- WORKING DATA:
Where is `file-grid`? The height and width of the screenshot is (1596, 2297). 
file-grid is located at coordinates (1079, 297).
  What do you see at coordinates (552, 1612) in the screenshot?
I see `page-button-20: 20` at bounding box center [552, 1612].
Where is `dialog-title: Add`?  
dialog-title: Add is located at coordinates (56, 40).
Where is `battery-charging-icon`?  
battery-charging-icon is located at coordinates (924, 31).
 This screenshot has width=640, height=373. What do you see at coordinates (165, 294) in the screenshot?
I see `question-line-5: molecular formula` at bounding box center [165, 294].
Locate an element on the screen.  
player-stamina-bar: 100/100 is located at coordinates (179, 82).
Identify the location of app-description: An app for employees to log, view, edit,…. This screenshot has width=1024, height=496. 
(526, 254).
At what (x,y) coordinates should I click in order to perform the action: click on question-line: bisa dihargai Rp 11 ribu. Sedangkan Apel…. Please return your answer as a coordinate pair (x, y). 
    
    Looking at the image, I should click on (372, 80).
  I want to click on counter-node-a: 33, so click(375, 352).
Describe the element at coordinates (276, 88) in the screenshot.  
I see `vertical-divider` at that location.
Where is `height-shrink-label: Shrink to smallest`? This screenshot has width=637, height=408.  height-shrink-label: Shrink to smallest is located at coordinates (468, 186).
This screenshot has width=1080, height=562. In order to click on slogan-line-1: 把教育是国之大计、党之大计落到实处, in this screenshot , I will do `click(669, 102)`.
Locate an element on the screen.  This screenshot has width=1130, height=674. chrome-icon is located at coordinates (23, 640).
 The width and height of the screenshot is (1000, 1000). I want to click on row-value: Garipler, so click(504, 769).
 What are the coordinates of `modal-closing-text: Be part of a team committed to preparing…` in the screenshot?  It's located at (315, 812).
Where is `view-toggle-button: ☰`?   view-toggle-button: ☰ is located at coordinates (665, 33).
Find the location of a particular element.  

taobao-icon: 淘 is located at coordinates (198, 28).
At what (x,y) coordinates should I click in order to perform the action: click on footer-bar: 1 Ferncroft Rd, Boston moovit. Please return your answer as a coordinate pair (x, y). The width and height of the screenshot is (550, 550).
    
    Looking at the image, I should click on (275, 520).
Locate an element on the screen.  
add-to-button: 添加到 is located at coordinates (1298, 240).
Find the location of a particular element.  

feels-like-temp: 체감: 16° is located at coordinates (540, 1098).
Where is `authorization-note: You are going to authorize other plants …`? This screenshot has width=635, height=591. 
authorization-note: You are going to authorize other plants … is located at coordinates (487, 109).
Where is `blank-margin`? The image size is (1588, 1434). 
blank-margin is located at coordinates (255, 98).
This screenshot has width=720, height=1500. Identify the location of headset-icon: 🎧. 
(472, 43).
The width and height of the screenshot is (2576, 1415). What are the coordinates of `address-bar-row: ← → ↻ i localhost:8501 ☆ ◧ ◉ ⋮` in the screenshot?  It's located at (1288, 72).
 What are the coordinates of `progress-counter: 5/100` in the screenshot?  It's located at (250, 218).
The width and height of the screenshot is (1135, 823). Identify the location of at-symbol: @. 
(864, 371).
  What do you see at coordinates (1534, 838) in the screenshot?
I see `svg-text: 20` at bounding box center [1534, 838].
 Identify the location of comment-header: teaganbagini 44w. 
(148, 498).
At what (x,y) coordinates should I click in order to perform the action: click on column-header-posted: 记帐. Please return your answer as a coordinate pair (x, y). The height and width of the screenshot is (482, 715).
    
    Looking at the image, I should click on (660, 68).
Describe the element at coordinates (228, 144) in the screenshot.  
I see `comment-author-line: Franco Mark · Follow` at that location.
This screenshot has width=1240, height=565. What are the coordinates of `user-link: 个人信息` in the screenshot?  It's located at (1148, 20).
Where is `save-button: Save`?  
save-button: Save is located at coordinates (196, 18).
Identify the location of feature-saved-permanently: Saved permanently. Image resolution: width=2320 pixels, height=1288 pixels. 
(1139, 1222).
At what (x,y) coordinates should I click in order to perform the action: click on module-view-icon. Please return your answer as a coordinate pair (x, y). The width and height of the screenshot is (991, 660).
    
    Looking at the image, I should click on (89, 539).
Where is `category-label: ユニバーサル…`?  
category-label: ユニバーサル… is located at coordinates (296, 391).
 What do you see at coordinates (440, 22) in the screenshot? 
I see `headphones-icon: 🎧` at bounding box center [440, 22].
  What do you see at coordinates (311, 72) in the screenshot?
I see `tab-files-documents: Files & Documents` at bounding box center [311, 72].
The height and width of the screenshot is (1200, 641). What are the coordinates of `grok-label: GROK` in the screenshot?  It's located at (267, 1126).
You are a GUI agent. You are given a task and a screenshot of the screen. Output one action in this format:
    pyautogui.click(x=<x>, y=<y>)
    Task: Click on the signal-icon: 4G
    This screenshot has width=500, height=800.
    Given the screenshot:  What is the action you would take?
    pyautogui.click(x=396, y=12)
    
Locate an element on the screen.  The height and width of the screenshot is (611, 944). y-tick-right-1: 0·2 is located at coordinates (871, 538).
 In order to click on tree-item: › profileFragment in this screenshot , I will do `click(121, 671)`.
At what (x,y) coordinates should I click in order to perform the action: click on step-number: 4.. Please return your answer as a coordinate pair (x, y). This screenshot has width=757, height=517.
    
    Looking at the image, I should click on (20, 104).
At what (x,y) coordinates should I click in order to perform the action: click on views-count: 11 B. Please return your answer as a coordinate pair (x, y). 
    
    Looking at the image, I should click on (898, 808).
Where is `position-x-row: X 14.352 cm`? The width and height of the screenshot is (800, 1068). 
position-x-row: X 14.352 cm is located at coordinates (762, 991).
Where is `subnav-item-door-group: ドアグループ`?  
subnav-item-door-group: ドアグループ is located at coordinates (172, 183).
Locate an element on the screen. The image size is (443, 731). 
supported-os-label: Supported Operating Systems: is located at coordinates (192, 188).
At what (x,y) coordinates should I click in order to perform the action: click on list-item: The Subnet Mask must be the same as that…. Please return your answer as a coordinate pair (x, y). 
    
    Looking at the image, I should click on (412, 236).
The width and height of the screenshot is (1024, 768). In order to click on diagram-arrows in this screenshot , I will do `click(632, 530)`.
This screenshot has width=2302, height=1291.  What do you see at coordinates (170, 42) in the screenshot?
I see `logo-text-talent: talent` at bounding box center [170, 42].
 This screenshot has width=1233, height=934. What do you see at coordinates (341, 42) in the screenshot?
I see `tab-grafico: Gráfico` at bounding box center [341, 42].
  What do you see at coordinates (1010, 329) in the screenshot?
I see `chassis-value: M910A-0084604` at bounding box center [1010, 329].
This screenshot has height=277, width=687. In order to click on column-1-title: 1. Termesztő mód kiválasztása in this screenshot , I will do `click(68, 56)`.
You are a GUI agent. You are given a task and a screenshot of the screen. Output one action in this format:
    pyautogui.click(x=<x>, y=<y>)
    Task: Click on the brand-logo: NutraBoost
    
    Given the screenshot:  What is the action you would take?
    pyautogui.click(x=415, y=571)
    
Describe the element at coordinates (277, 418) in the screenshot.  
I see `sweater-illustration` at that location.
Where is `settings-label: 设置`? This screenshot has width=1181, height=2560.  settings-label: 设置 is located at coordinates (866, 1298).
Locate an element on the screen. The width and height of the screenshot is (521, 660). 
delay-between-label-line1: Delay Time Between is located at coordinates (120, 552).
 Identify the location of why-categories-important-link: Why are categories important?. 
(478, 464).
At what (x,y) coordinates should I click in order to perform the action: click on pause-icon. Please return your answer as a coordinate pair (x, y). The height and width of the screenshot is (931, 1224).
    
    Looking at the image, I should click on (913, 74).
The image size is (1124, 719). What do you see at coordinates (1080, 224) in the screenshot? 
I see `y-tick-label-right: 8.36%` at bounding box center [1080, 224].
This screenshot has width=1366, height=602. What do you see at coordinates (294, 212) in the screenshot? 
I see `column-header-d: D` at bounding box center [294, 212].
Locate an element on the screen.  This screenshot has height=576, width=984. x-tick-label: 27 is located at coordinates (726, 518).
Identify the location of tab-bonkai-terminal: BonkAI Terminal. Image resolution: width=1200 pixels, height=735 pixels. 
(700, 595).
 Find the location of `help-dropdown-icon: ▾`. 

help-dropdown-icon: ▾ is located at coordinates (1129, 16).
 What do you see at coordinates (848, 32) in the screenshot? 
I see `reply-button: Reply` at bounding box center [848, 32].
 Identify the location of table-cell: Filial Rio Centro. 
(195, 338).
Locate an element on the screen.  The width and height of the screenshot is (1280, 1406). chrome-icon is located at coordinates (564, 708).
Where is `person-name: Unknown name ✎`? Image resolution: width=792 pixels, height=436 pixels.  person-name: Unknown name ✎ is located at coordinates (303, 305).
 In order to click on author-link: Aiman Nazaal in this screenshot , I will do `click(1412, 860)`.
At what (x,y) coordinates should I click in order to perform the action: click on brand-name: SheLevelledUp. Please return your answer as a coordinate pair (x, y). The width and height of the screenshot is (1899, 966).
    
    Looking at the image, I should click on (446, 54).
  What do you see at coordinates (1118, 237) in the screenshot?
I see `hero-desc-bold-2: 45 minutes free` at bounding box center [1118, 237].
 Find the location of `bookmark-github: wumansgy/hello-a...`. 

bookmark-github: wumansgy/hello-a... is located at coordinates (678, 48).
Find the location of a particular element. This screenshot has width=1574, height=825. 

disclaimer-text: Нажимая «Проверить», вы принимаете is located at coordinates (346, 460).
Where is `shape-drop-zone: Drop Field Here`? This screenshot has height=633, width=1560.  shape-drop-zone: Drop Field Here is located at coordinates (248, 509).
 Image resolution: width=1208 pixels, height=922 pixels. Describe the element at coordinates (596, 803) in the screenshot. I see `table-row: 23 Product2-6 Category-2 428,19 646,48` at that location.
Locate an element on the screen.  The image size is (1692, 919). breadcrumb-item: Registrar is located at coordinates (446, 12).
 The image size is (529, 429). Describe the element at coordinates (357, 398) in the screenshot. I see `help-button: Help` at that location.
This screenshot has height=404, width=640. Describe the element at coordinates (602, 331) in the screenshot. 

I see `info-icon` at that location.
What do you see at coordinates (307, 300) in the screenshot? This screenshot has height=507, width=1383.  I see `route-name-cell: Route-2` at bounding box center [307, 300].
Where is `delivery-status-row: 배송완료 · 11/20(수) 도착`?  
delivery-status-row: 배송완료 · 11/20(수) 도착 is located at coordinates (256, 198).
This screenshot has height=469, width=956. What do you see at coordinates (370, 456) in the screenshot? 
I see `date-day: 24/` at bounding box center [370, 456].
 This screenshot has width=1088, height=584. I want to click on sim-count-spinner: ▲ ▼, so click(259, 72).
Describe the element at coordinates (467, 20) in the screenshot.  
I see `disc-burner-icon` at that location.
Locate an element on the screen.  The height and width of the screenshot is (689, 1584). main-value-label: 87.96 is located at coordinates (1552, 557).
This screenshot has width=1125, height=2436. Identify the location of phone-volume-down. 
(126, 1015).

- TASK ITEM: Copy the records word for word, from the first line through the line that contains "center [552, 1612].", including both.

- EXERCISE ANSWER:
Where is `file-grid`? The height and width of the screenshot is (1596, 2297). 
file-grid is located at coordinates (1079, 297).
  What do you see at coordinates (552, 1612) in the screenshot?
I see `page-button-20: 20` at bounding box center [552, 1612].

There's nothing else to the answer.